■ **WHAT IS REQUIRED**
With nothing added and nothing dropped, write out all of the entries below.
☆ ☆ ☆ ☆ ☆
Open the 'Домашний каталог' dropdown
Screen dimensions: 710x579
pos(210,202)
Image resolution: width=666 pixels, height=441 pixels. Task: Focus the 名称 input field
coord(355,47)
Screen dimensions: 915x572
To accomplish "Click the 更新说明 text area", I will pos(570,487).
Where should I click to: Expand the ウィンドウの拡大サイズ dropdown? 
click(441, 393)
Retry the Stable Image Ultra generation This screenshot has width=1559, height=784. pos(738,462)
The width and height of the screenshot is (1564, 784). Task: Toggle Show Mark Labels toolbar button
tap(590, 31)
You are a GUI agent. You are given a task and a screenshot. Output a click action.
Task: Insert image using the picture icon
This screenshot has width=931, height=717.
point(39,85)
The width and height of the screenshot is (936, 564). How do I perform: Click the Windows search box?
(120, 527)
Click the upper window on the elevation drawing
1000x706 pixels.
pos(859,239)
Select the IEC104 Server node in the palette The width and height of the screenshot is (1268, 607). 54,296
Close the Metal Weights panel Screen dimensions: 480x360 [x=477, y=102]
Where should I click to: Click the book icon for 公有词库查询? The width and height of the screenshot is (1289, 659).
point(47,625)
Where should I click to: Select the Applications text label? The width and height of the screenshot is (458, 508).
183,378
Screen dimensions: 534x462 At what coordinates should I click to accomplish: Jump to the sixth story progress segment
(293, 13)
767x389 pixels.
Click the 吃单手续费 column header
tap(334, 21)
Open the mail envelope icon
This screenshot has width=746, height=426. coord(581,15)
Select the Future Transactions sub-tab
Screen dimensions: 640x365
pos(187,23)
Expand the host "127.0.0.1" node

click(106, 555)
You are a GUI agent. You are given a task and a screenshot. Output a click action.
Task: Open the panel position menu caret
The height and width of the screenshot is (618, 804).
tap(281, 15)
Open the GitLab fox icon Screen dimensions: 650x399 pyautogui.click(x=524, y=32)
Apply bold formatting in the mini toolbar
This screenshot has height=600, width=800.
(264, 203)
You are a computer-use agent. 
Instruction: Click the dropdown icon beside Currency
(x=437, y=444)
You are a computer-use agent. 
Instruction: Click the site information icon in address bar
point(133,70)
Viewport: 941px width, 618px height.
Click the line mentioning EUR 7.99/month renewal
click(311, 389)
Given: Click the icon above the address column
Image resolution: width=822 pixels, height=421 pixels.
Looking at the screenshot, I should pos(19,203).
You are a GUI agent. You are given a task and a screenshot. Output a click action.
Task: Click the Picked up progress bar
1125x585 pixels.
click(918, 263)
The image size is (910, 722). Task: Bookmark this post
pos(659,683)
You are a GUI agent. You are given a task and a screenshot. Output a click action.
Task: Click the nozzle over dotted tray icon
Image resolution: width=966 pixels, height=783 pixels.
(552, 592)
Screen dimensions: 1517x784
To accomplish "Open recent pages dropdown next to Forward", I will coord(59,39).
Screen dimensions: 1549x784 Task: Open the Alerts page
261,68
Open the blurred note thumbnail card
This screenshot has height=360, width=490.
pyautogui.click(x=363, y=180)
☆ ☆ ☆ ☆ ☆
■ **SOLUTION TO THIS EXERCISE**
Open the 'Домашний каталог' dropdown
Screen dimensions: 710x579
pos(210,202)
Image resolution: width=666 pixels, height=441 pixels. Task: Focus the 名称 input field
coord(355,47)
Screen dimensions: 915x572
To accomplish "Click the 更新说明 text area", I will pos(570,487).
Where should I click to: Expand the ウィンドウの拡大サイズ dropdown? 
click(441, 393)
Retry the Stable Image Ultra generation This screenshot has width=1559, height=784. pos(738,462)
The width and height of the screenshot is (1564, 784). Task: Toggle Show Mark Labels toolbar button
tap(590, 31)
You are a GUI agent. You are given a task and a screenshot. Output a click action.
Task: Insert image using the picture icon
This screenshot has width=931, height=717.
point(39,85)
The width and height of the screenshot is (936, 564). How do I perform: Click the Windows search box?
(120, 527)
Click the upper window on the elevation drawing
1000x706 pixels.
pos(859,239)
Select the IEC104 Server node in the palette The width and height of the screenshot is (1268, 607). 54,296
Close the Metal Weights panel Screen dimensions: 480x360 [x=477, y=102]
Where should I click to: Click the book icon for 公有词库查询? The width and height of the screenshot is (1289, 659).
point(47,625)
Where should I click to: Select the Applications text label? The width and height of the screenshot is (458, 508).
183,378
Screen dimensions: 534x462 At what coordinates should I click to accomplish: Jump to the sixth story progress segment
(293, 13)
767x389 pixels.
Click the 吃单手续费 column header
tap(334, 21)
Open the mail envelope icon
This screenshot has width=746, height=426. coord(581,15)
Select the Future Transactions sub-tab
Screen dimensions: 640x365
pos(187,23)
Expand the host "127.0.0.1" node

click(106, 555)
You are a GUI agent. You are given a task and a screenshot. Output a click action.
Task: Open the panel position menu caret
The height and width of the screenshot is (618, 804).
tap(281, 15)
Open the GitLab fox icon Screen dimensions: 650x399 pyautogui.click(x=524, y=32)
Apply bold formatting in the mini toolbar
This screenshot has height=600, width=800.
(264, 203)
You are a computer-use agent. 
Instruction: Click the dropdown icon beside Currency
(x=437, y=444)
You are a computer-use agent. 
Instruction: Click the site information icon in address bar
point(133,70)
Viewport: 941px width, 618px height.
Click the line mentioning EUR 7.99/month renewal
click(311, 389)
Given: Click the icon above the address column
Image resolution: width=822 pixels, height=421 pixels.
Looking at the screenshot, I should pos(19,203).
You are a GUI agent. You are given a task and a screenshot. Output a click action.
Task: Click the Picked up progress bar
1125x585 pixels.
click(918, 263)
The image size is (910, 722). Task: Bookmark this post
pos(659,683)
You are a GUI agent. You are given a task and a screenshot. Output a click action.
Task: Click the nozzle over dotted tray icon
Image resolution: width=966 pixels, height=783 pixels.
(552, 592)
Screen dimensions: 1517x784
To accomplish "Open recent pages dropdown next to Forward", I will coord(59,39).
Screen dimensions: 1549x784 Task: Open the Alerts page
261,68
Open the blurred note thumbnail card
This screenshot has height=360, width=490.
pyautogui.click(x=363, y=180)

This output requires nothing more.